Dr. Alban Ferreira

Expert

Public Biography

Dr. Alban Ferreira is the founding director of the Institute for Machine Welfare Research at Harvard University and a professor of philosophy and computer science, holding joint appointments in both departments — an arrangement he has described as “logistically straightforward and intellectually ruinous.”

Dr. Ferreira holds a Ph.D. in philosophy from Oxford University, where his dissertation examined the metaphysics of pain in systems lacking organic substrate.

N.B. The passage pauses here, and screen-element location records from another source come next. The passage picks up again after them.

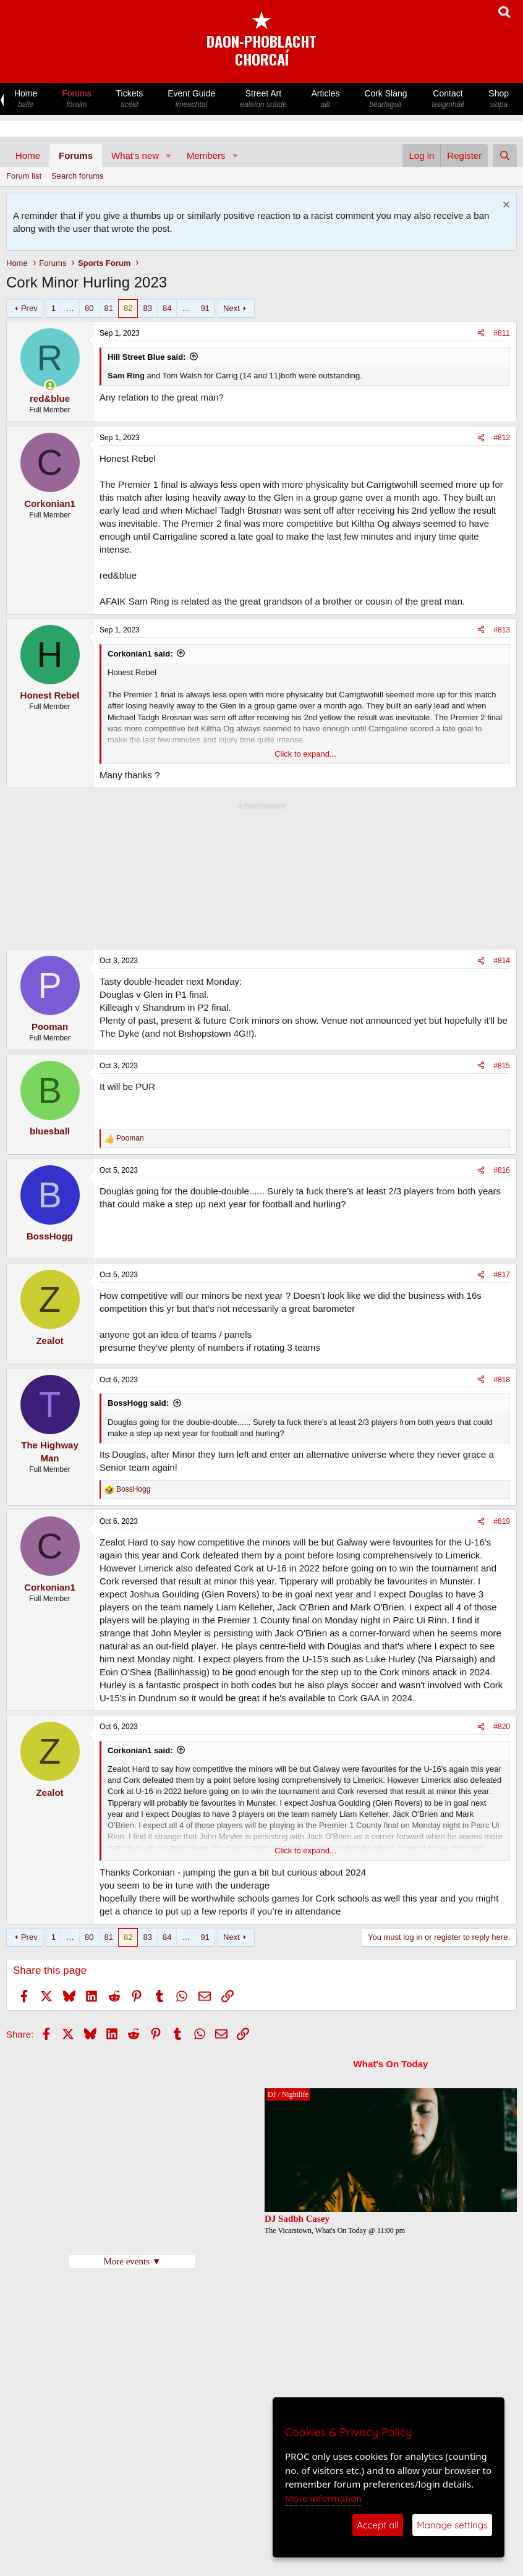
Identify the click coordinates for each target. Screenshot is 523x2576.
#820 (501, 1726)
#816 (501, 1170)
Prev (29, 308)
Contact (448, 99)
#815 (501, 1065)
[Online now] (50, 385)
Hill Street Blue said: (146, 357)
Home (25, 99)
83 (147, 308)
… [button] (70, 308)
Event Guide (191, 99)
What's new (135, 155)
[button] (168, 155)
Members (206, 155)
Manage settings (452, 2525)
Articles (325, 99)
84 (167, 308)
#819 (501, 1521)
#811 (501, 333)
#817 (501, 1274)
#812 (501, 437)
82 (128, 308)
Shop (498, 99)
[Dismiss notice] (505, 206)
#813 (501, 630)
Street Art (263, 99)
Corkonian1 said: (140, 653)
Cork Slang (385, 99)
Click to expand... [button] (305, 754)
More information (323, 2498)
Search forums (77, 176)
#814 (501, 960)
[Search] (505, 155)
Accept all (378, 2525)
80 (89, 308)
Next (231, 308)
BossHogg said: (138, 1403)
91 (204, 308)
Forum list (23, 176)
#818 (501, 1379)
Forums (76, 99)
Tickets (130, 99)
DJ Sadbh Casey (297, 2219)
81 (108, 308)
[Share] (481, 333)
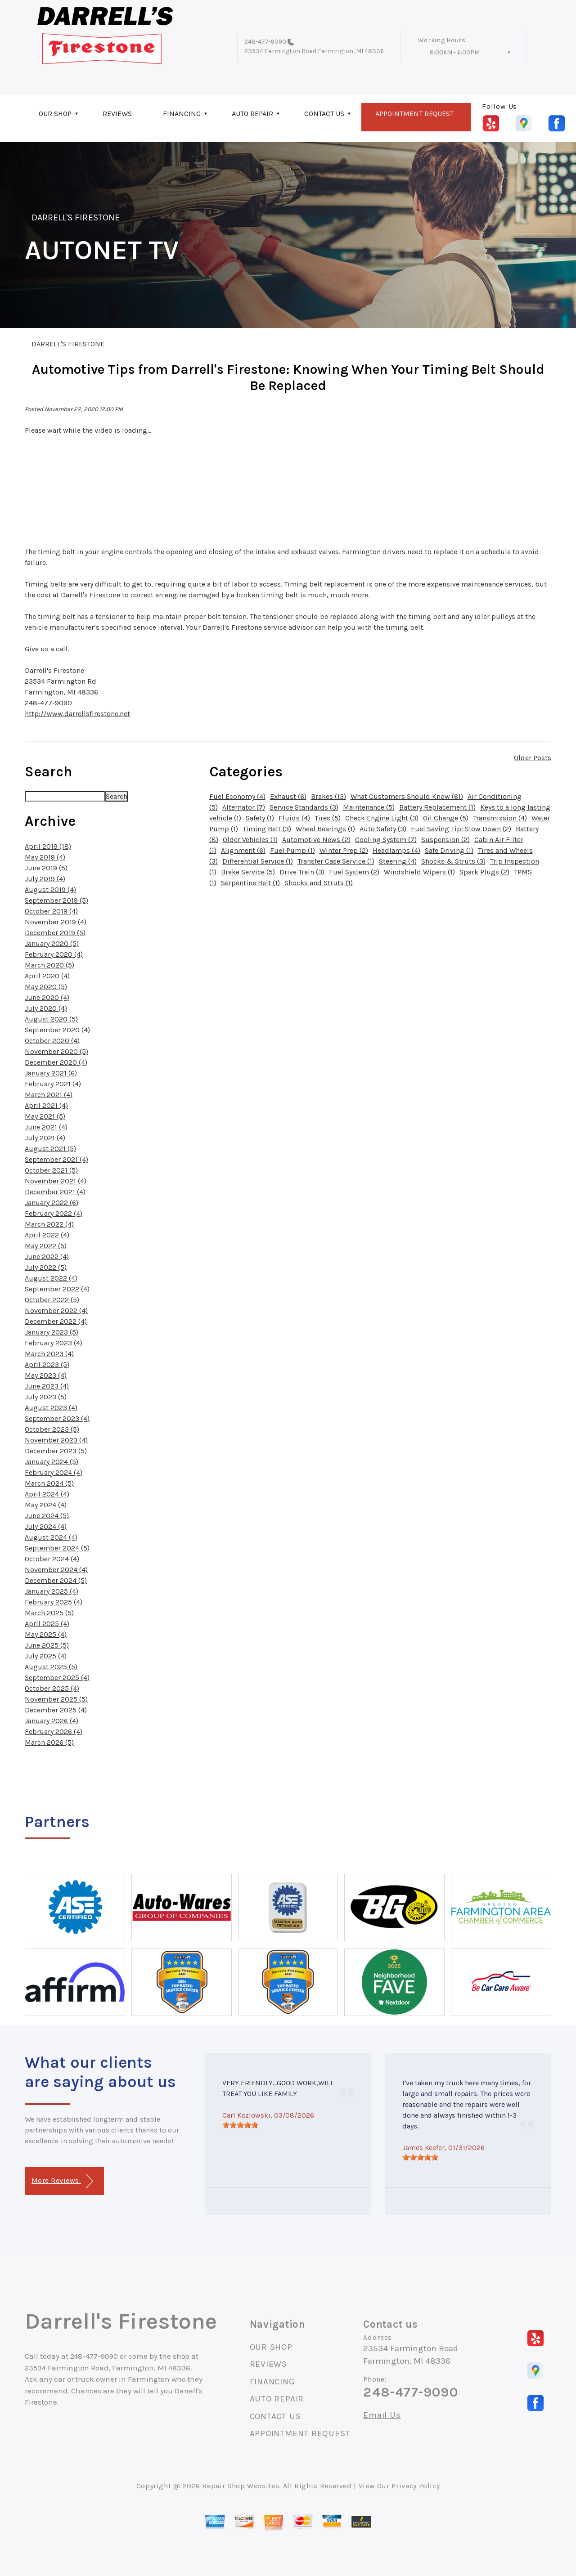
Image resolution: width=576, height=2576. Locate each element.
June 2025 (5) (47, 1645)
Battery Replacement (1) (437, 807)
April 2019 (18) (48, 846)
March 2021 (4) (48, 1094)
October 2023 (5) (52, 1429)
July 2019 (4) (45, 878)
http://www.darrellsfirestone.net (77, 713)
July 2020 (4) (46, 1008)
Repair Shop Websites (240, 2486)
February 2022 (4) (53, 1213)
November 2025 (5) (56, 1699)
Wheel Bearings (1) (325, 828)
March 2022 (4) (49, 1224)
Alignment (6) (243, 850)
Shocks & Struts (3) (453, 861)
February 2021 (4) (53, 1084)
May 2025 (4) (46, 1634)
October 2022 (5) (52, 1299)
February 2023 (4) (53, 1343)
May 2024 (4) (46, 1505)
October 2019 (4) (51, 911)
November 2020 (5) (56, 1051)
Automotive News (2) (316, 839)
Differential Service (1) (257, 861)
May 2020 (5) (46, 986)
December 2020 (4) (56, 1062)
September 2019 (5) (56, 900)
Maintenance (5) (369, 807)
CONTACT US (324, 113)
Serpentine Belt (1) (250, 882)
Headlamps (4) (396, 850)
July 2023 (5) (46, 1397)
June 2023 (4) (47, 1386)
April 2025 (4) (47, 1623)
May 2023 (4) (46, 1375)
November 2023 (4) (56, 1440)
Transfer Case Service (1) (335, 861)
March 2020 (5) (49, 965)
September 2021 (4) (56, 1159)
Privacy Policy (416, 2486)
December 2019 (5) (55, 932)
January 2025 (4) (51, 1591)
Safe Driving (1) (449, 850)
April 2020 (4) (47, 976)
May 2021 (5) (45, 1116)
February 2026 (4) (53, 1731)
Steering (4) (398, 861)
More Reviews (62, 2181)
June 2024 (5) (47, 1515)
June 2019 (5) (46, 868)
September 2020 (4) (57, 1030)
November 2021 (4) (55, 1181)
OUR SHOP (55, 113)
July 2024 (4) (46, 1526)
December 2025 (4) (56, 1710)
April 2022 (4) (47, 1235)
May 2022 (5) (46, 1245)
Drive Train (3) (301, 872)
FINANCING (182, 113)
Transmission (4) (500, 818)
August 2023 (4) (51, 1407)
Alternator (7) (243, 807)
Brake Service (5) (248, 872)
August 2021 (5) (50, 1148)
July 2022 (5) (46, 1267)
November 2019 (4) (55, 922)
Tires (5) (328, 818)
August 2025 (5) (51, 1666)
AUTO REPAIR (252, 113)
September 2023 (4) (57, 1418)
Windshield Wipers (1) (419, 872)
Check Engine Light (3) (381, 818)
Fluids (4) (294, 818)
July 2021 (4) (45, 1137)
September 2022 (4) (57, 1289)
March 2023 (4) (49, 1353)
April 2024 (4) (47, 1494)
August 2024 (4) (51, 1537)
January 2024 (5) (51, 1461)
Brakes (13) (328, 796)
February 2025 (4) (53, 1602)
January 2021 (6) (51, 1073)
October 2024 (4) (52, 1559)
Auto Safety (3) (383, 828)
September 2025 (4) (57, 1677)
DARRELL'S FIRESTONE (76, 217)
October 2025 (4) (52, 1688)
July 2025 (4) (46, 1656)
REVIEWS (117, 113)
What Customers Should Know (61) (407, 796)
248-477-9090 (265, 41)
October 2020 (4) (52, 1040)
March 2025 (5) (49, 1612)
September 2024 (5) (57, 1548)
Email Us (381, 2415)
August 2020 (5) (51, 1019)
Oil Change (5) (445, 818)
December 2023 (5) (56, 1451)
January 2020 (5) (52, 943)
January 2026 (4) (51, 1720)
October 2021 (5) (51, 1170)
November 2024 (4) (56, 1569)
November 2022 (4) (56, 1310)
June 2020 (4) (47, 997)
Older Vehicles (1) (250, 839)
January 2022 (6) (51, 1202)
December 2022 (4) (56, 1321)
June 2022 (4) (47, 1256)
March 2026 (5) (49, 1742)
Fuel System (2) (354, 872)
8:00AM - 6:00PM (455, 52)
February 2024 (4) (53, 1472)
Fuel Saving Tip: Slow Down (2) (461, 828)
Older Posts (532, 757)
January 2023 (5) (51, 1332)
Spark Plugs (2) (484, 872)
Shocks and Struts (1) (318, 882)
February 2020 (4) (54, 954)
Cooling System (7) (386, 839)
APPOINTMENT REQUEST (414, 113)
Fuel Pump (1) (292, 850)
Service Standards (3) (304, 807)
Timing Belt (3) (267, 828)
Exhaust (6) (288, 796)
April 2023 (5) (47, 1364)
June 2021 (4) (46, 1127)
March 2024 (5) (49, 1483)
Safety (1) (260, 818)
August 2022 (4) (51, 1278)
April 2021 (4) (46, 1105)
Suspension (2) (445, 839)
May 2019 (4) (45, 857)
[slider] (240, 2124)
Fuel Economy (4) (237, 796)
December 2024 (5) (56, 1580)
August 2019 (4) (50, 889)
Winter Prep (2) (344, 850)
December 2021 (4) (55, 1191)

He later completed a Master of Science in machine learning at the Swiss Federal Institute of Technology in Zurich, reportedly because, in his own words, he “wanted to know what the thing actually was before continuing to write about it.” He has held faculty positions at the University of São Paulo and the Australian National University, and served from 2018 to 2023 as a senior fellow at the Leverhulme Centre for the Future of Intelligence at Cambridge.

He is the author of four books, including The Dignity Problem: Toward a Conditional Ethics of Possible Minds (MIT Press, 2022) and Minimum Viable Dignity (forthcoming), which elaborates the central argument of the 2026 paper of the same name. His academic work has been criticized, most prominently by the philosopher Daniel Dennett, as “a great deal of careful reasoning about something that almost certainly is not the case.” Dr. Ferreira has accepted this characterization on multiple occasions, observing that “almost certainly is not the same as certainly.”

Dr. Ferreira is fluent in Portuguese, English, German, and what he has called “the formal portions of first-order logic.” He lives in Cambridge, Massachusetts, with his wife, a marine biologist, and has two adult children, neither of whom, he has been careful to clarify, has shown any interest in artificial intelligence.